The experimental concept involves two counter‑propagating, linearly polarized laser pulses that form a standing wave in the x‑direction with electric field E_z and magnetic field B_y. Electrons from a hydrogen gas jet are placed in the off‑node regions of the standing wave, where they experience both electric and magnetic forces and undergo relativistic oscillations. The authors note that solving the full electron trajectory numerically is possible but computationally intensive; instead they approximate the axion spectrum by that of an electron in a constant magnetic field, which peaks at a characteristic momentum k_a ≈ 4 a₀³ ω₀, where a₀ = eE₀/(mω₀) is the normalized laser strength. The average energy radiated per electron per laser cycle is then expressed as ⟨E⟩ = gₐₑ² ω₀³ m⁻² N(a₀), with N(a₀) determined numerically (e.g., N(30) ≈ 10¹³).

To detect the emitted axions, the proposal relies on the axion‑electron Compton‑like conversion a + e⁻ → γ + e⁻ in a downstream material (e.g., aluminum). The corresponding cross‑section is given by Eq. (25), scaling as Zα gₐₑ⁴ m⁻² f(k_a/m). By multiplying the total number of accelerated electrons (set by the electron density ρ_e, laser pulse energy E_las, pulse duration τ_p, and repetition rate) with the conversion probability, the authors obtain the expected number of photons N_γ (Eq. 27). For a realistic near‑future laser (1 kJ pulse, λ≈1 µm, τ_p=1 ps, a₀≈30, electron density ρ_e=10²⁰ cm⁻³, and a 1 cm conversion target), the calculation yields N_γ < 1 after one week of running unless gₐₑ exceeds ≈ 4 × 10⁻⁵, thereby setting a competitive upper bound. Scaling up to an ambitious 100 kJ, 10⁻¹⁰ s pulse with a 1 MHz repetition rate would improve the sensitivity to gₐₑ ≈ 8 × 10⁻⁸ after a year of data taking.

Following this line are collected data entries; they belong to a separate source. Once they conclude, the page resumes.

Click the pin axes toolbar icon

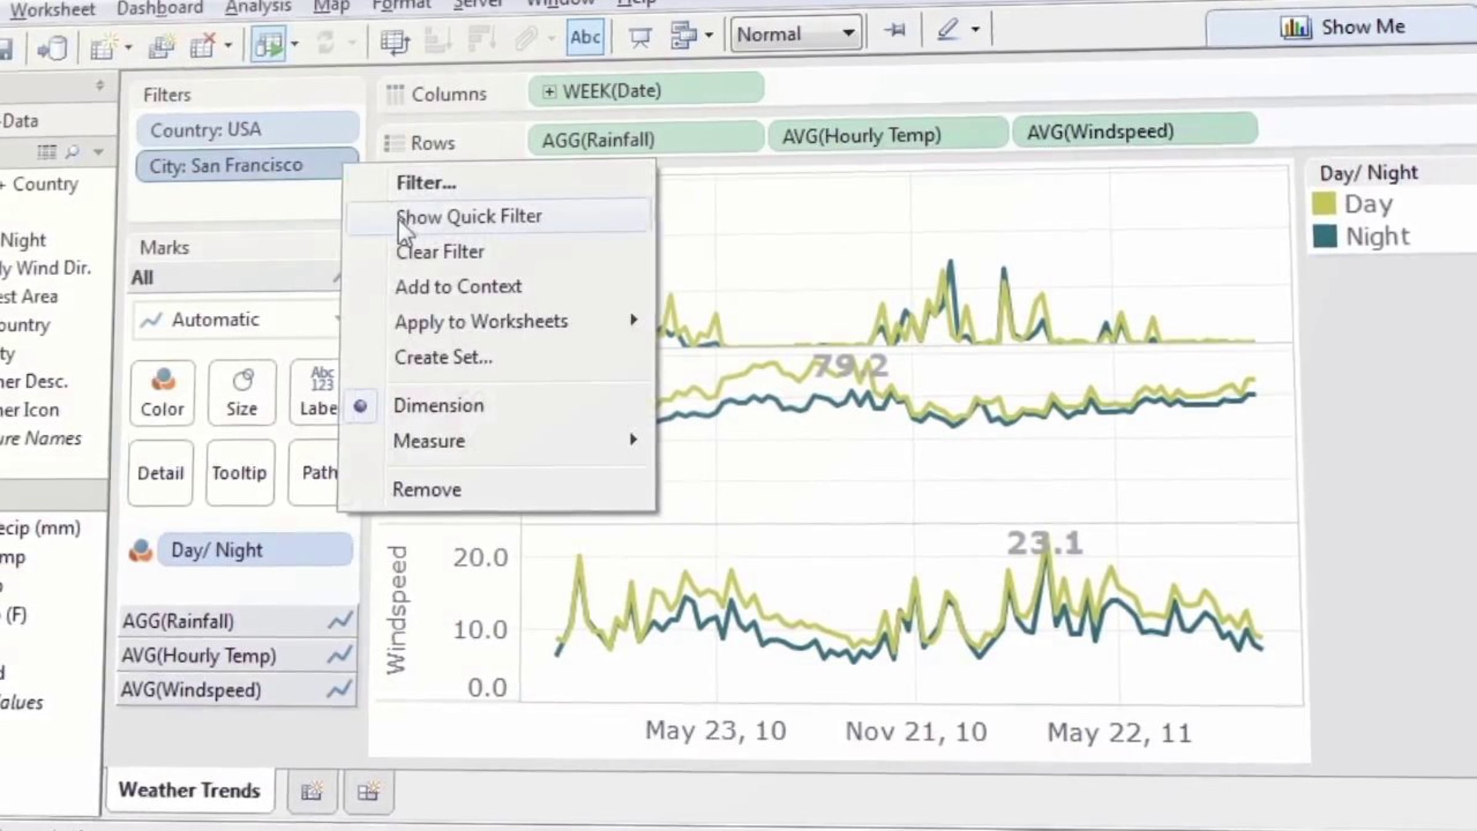pyautogui.click(x=894, y=30)
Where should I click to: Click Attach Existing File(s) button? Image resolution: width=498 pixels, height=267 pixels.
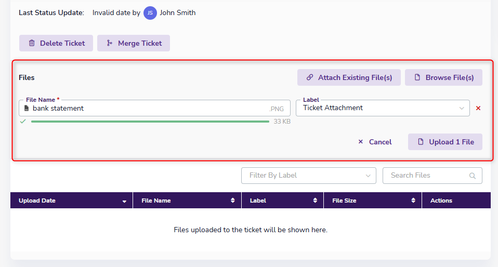(349, 77)
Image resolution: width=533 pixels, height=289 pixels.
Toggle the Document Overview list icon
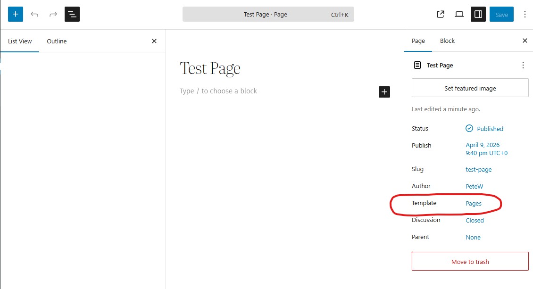pyautogui.click(x=72, y=14)
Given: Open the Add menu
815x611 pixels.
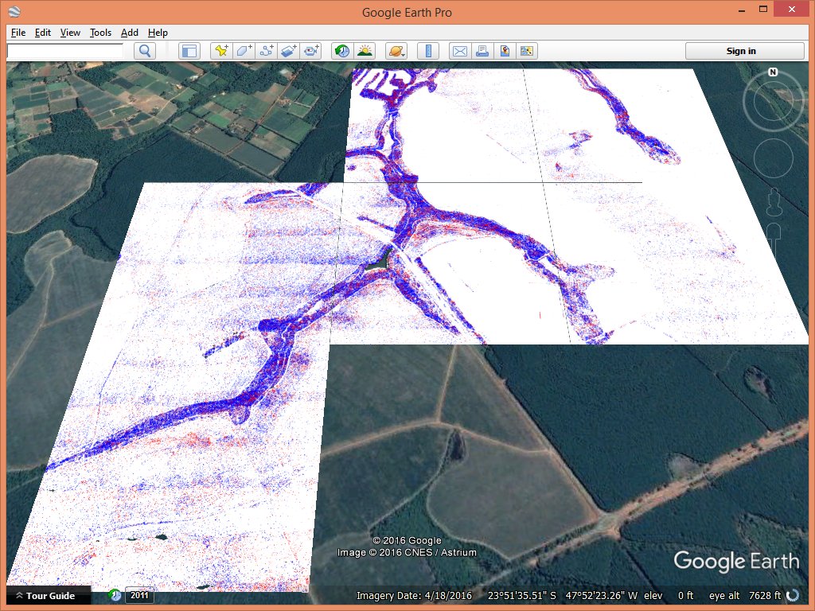Looking at the screenshot, I should [129, 33].
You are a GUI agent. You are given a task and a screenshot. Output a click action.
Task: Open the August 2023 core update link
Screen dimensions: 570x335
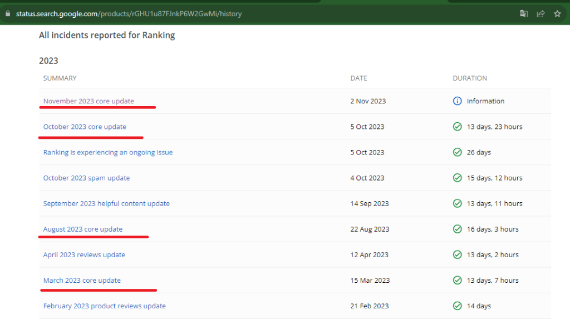click(x=83, y=229)
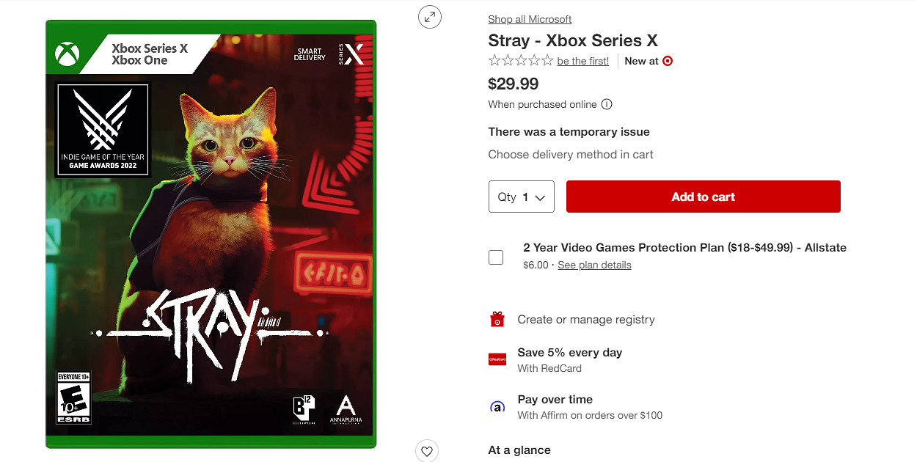This screenshot has width=917, height=462.
Task: Click the heart favorite icon
Action: (427, 451)
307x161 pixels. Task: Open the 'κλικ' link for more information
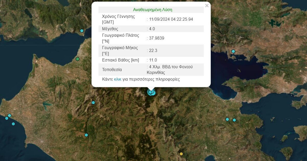(118, 79)
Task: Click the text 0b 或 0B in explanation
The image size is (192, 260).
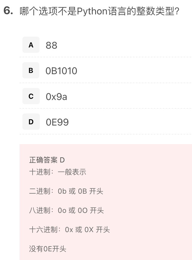Action: point(73,191)
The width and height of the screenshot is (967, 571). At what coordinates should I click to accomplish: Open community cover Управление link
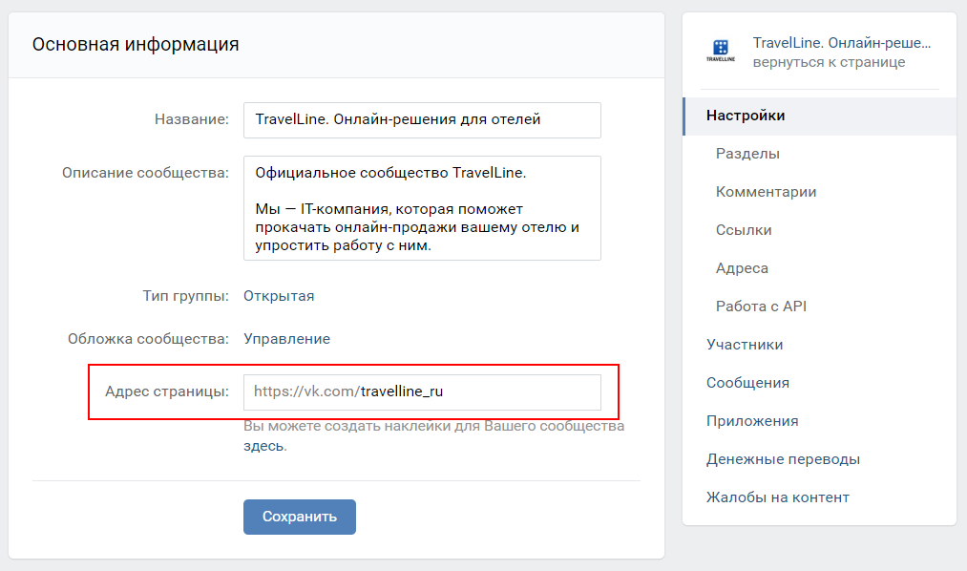tap(286, 339)
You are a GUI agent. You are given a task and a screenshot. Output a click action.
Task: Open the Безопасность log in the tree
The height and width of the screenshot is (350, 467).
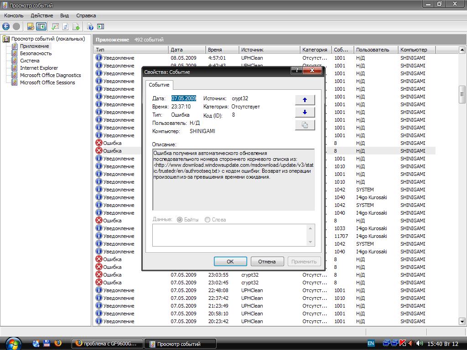(36, 53)
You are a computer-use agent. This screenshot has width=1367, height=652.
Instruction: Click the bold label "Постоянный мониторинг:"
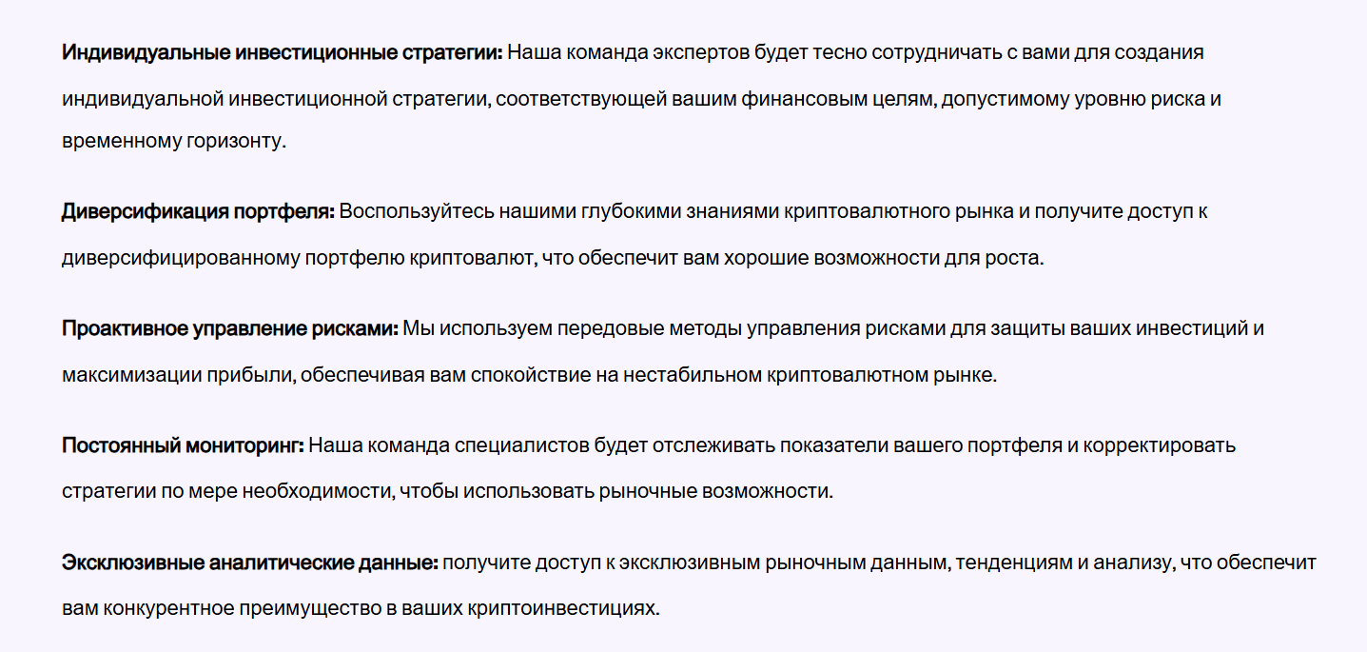[x=183, y=445]
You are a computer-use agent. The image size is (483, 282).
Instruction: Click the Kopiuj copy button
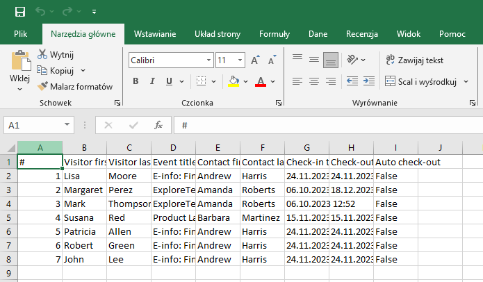coord(61,70)
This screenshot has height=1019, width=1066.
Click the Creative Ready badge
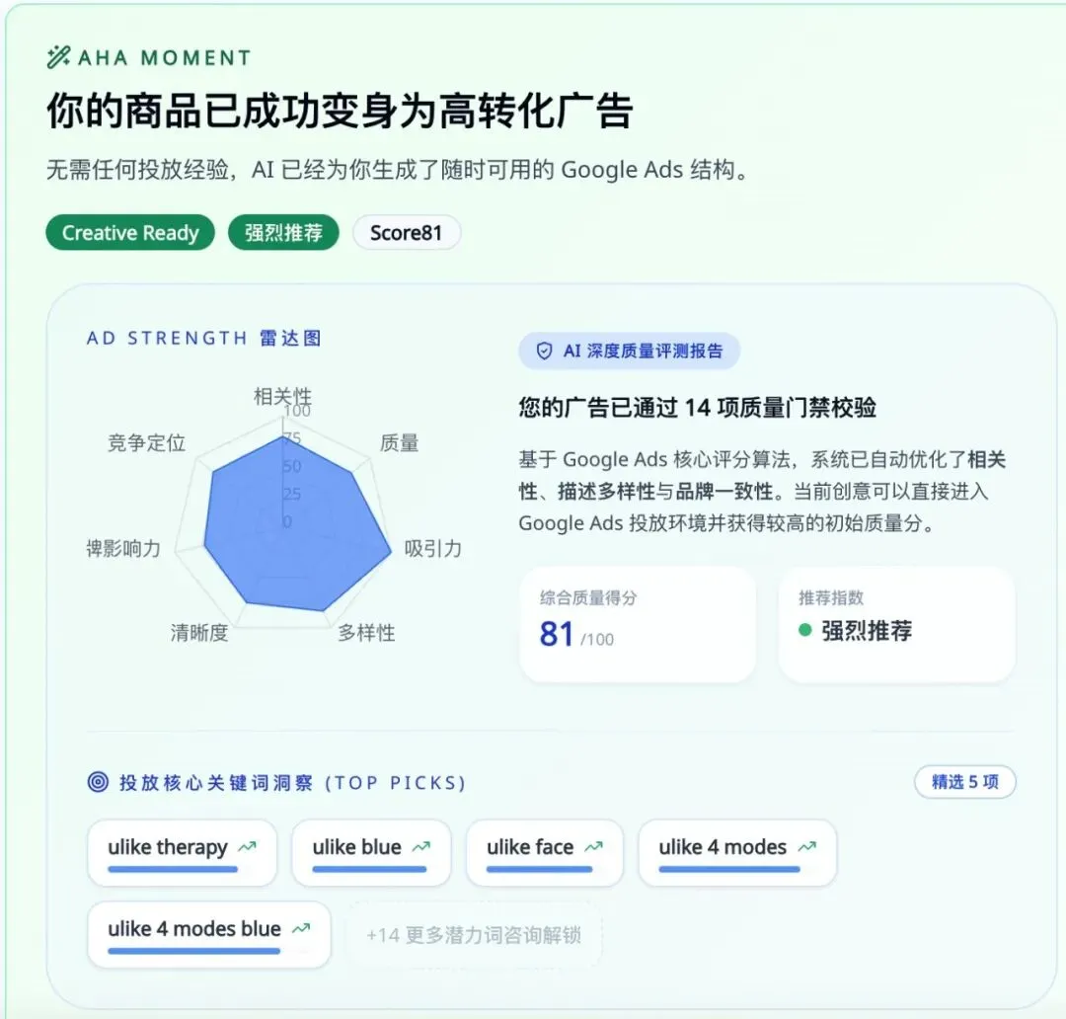pyautogui.click(x=129, y=233)
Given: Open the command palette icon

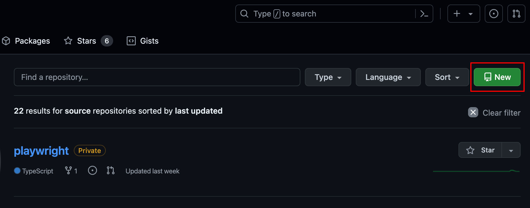Looking at the screenshot, I should click(x=424, y=14).
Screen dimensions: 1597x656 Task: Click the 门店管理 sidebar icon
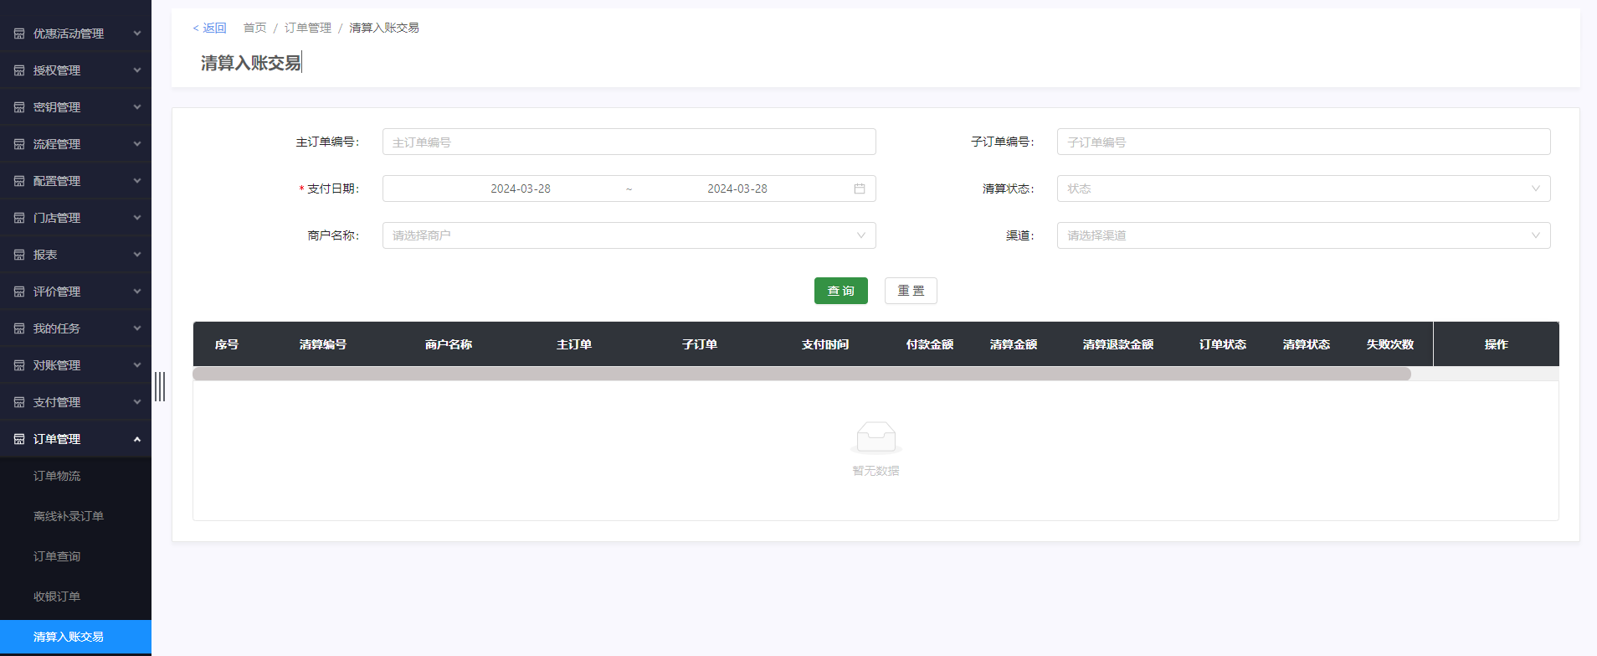[x=19, y=218]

The paper discusses several approximations and their validity regimes. The WKB treatment requires a₀ ω₀/m ≪ 1, which is satisfied for the chosen parameters (a₀/700)² ≪ 1. The massless axion approximation holds for m_a ≲ 10 keV, well below the typical axion momentum k_a ≈ 10² keV. Plasma effects are neglected under the assumption that the hydrogen jet density is low enough not to modify the laser fields significantly. Background Larmor radiation is shown to be negligible for a₀ ≲ 250. The conversion analysis assumes a model‑independent bound on g_{aγ} (≤ 10⁻⁴ GeV⁻¹) to isolate the gₐₑ dependence.

In conclusion, the authors present a compelling case that laser‑accelerated electrons can serve as a bright source of axions whose detection via axion‑electron scattering yields a model‑independent probe of gₐₑ. The projected sensitivities surpass current laboratory limits derived from reactor experiments and approach astrophysical bounds, especially with next‑generation high‑energy, high‑repetition‑rate laser facilities. The work highlights the synergy between advances in ultra‑intense laser technology and precision particle‑physics searches, and it outlines clear pathways—improved control of electron trajectories, inclusion of plasma dynamics, and optimized conversion targets—to further enhance the experimental reach.